BMG is calling the deal its largest acquisition ever

By Patrick Clarke

Tina Turner performing live
Tina Turner (Picture: Alamy)

Tina Turner has become the latest artist to sell the rights to her back catalogue, having struck a lucrative new deal with BMG.

A statement released by BMG said yesterday (October 5) that the company will become “a partner in all of Tina Turner’s music interests.” The deal is described as its single largest artist acquisition ever.

The $300 million (£225 million) deal sees BMG acquire Turner’s artist’s share of her recordings, her writer’s share of publishing and her neighboring rights. BMG has also secured rights to her name, image and likeness for brand partnership, merchandising and sponsorship usages.

Turner’s sizeable solo discography encompasses ten studio albums including the 5x platinum ‘Private Dancer’, and 72 singles including six US top ten hits.
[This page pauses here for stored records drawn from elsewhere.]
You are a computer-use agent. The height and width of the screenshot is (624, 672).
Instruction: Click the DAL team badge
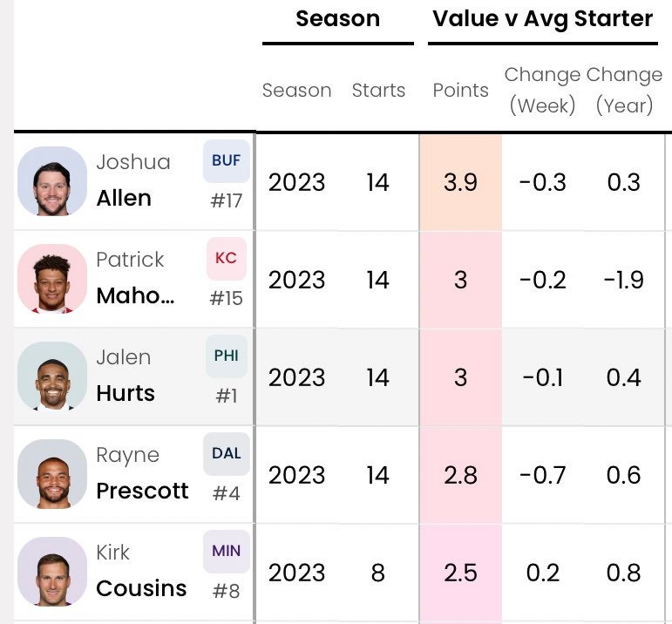click(x=226, y=454)
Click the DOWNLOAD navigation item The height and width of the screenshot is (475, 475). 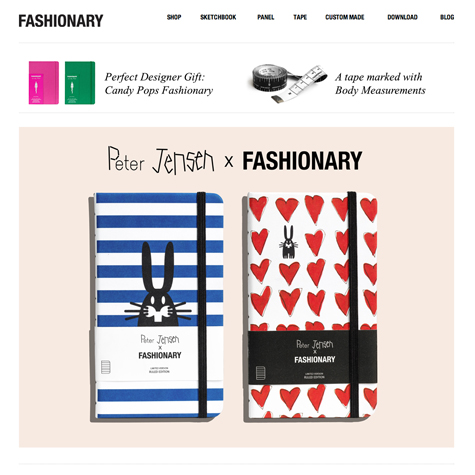402,17
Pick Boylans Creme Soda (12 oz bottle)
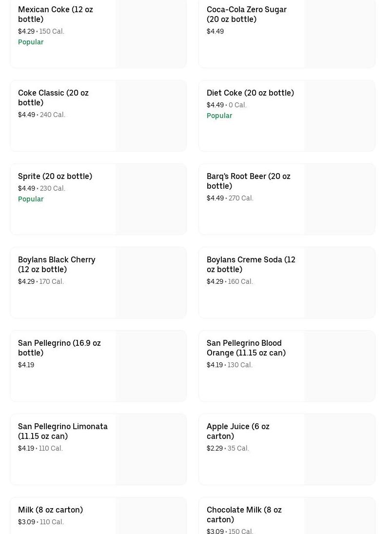 pyautogui.click(x=251, y=264)
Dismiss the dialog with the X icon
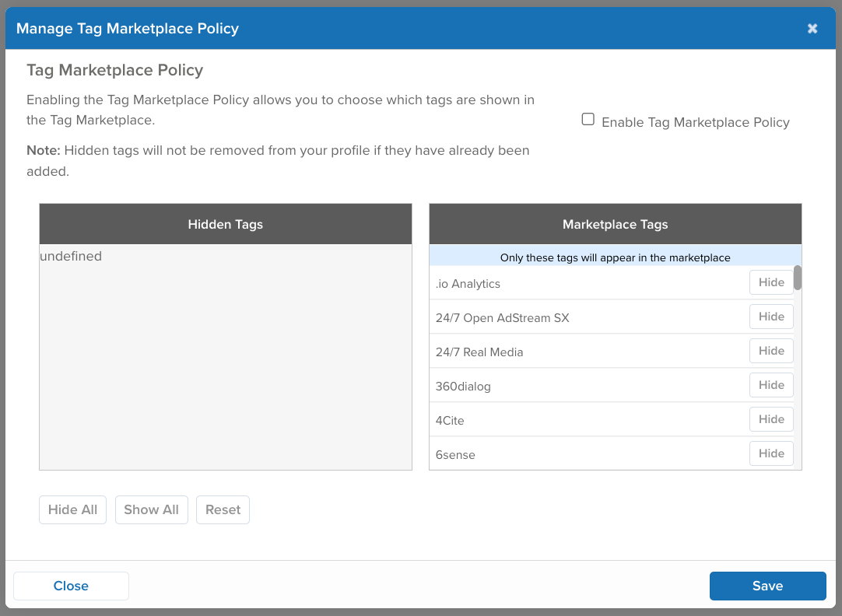The height and width of the screenshot is (616, 842). 812,28
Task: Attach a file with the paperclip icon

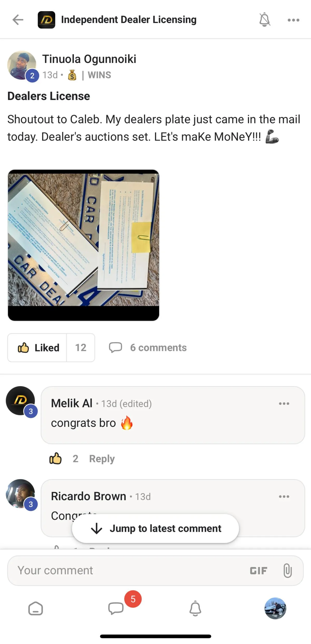Action: pos(288,570)
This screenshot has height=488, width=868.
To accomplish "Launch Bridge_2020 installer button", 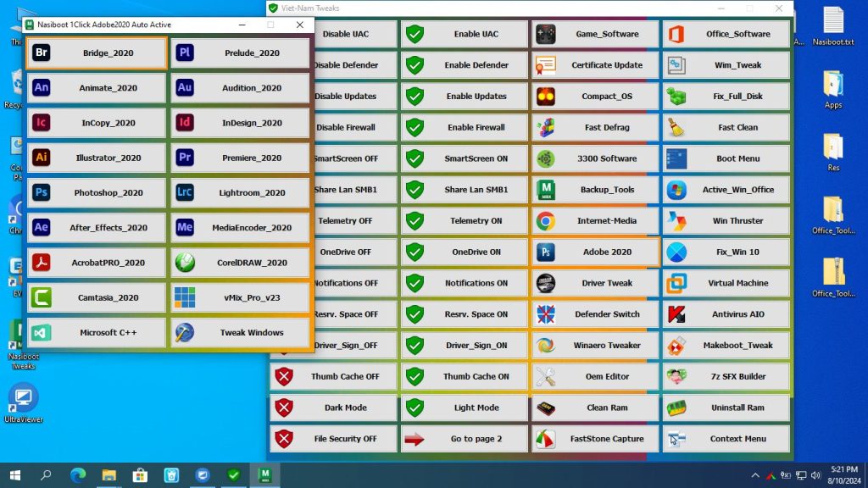I will coord(97,53).
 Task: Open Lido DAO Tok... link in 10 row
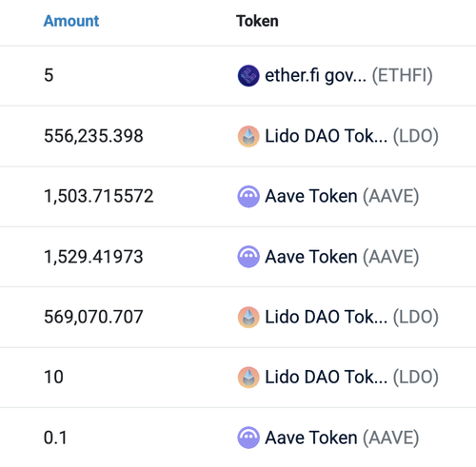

Altogether, she has sold over 100 million records.

Warner Music will remain Turner’s record label, and will maintain the share in her records that it has held since she first went solo in the early 1980s.

“Like any artist, the protection of my life’s work, my musical inheritance, is something personal,” Turner said. “I am confident that with BMG and Warner Music my work is in professional, reliable hands.”

BMG CEO Hartwig Masuch added: “We are honored to take on the job of managing Tina Turner’s musical and commercial interests. It is a responsibility we take seriously and will pursue diligently. She is truly and simply, the best.”

Turner follows a slew of high-profile artists to have sold the rights to their back catalogue in recent months. In December 2020, Bob Dylan’s deal with Universal for his songwriting catalogue also fetched $300 million.

One of the most prolific acquirers of artists’ rights is Hipgnosis Songs, who said in July that they have spent at least $1 billion (£720 million) across deals with artists including Blondie and both Lindsey Buckingham and Christine McVie of Fleetwood Mac.

They also now own Interscope Records co-founder Jimmy Iovine’s worldwide producer royalties and half of Neil Young’s songs, with the second deal thought to be worth $150 million (£110 million).

In August, the three youngest of Prince’s six siblings sold a controlling stake in the rights to the late musician’s intellectual property to New York independent music publisher and talent management company Primary Wave.